| EXERCISE INPUTS |

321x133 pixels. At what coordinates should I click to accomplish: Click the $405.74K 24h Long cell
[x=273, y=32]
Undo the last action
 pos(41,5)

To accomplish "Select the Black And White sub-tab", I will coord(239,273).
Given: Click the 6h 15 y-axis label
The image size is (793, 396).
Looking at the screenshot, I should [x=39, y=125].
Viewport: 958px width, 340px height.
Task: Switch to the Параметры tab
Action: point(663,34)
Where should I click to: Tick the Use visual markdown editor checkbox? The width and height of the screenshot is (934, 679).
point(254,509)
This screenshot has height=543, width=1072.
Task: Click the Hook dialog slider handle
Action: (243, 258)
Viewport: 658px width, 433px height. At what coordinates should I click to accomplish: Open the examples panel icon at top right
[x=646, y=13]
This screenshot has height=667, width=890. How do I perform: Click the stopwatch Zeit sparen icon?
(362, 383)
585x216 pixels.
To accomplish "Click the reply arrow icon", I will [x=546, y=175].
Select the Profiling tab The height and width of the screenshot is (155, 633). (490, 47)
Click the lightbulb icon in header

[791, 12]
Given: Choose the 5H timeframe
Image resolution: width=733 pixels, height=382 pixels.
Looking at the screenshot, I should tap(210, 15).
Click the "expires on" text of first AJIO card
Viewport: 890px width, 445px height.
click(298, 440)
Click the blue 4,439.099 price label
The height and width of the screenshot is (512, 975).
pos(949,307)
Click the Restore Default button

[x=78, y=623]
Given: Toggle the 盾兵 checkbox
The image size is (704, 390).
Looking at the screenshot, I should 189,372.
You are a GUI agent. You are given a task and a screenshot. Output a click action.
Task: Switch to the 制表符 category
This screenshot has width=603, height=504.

| TO DO |
Retype each line of the data exactly as it reads.

| RESPONSE BOX |
321x133 pixels. At what coordinates should I click to accomplish: Click the $405.74K 24h Long cell
[x=273, y=32]
Undo the last action
 pos(41,5)

To accomplish "Select the Black And White sub-tab", I will coord(239,273).
Given: Click the 6h 15 y-axis label
The image size is (793, 396).
Looking at the screenshot, I should [x=39, y=125].
Viewport: 958px width, 340px height.
Task: Switch to the Параметры tab
Action: point(663,34)
Where should I click to: Tick the Use visual markdown editor checkbox? The width and height of the screenshot is (934, 679).
point(254,509)
This screenshot has height=543, width=1072.
Task: Click the Hook dialog slider handle
Action: (243, 258)
Viewport: 658px width, 433px height. At what coordinates should I click to accomplish: Open the examples panel icon at top right
[x=646, y=13]
This screenshot has height=667, width=890. How do I perform: Click the stopwatch Zeit sparen icon?
(362, 383)
585x216 pixels.
To accomplish "Click the reply arrow icon", I will [x=546, y=175].
Select the Profiling tab The height and width of the screenshot is (155, 633). (490, 47)
Click the lightbulb icon in header

[791, 12]
Given: Choose the 5H timeframe
Image resolution: width=733 pixels, height=382 pixels.
Looking at the screenshot, I should tap(210, 15).
Click the "expires on" text of first AJIO card
Viewport: 890px width, 445px height.
click(298, 440)
Click the blue 4,439.099 price label
The height and width of the screenshot is (512, 975).
pos(949,307)
Click the Restore Default button

[x=78, y=623]
Given: Toggle the 盾兵 checkbox
The image size is (704, 390).
Looking at the screenshot, I should 189,372.
You are a GUI agent. You are given a task and a screenshot. Output a click action.
Task: Switch to the 制表符 category
This screenshot has width=603, height=504.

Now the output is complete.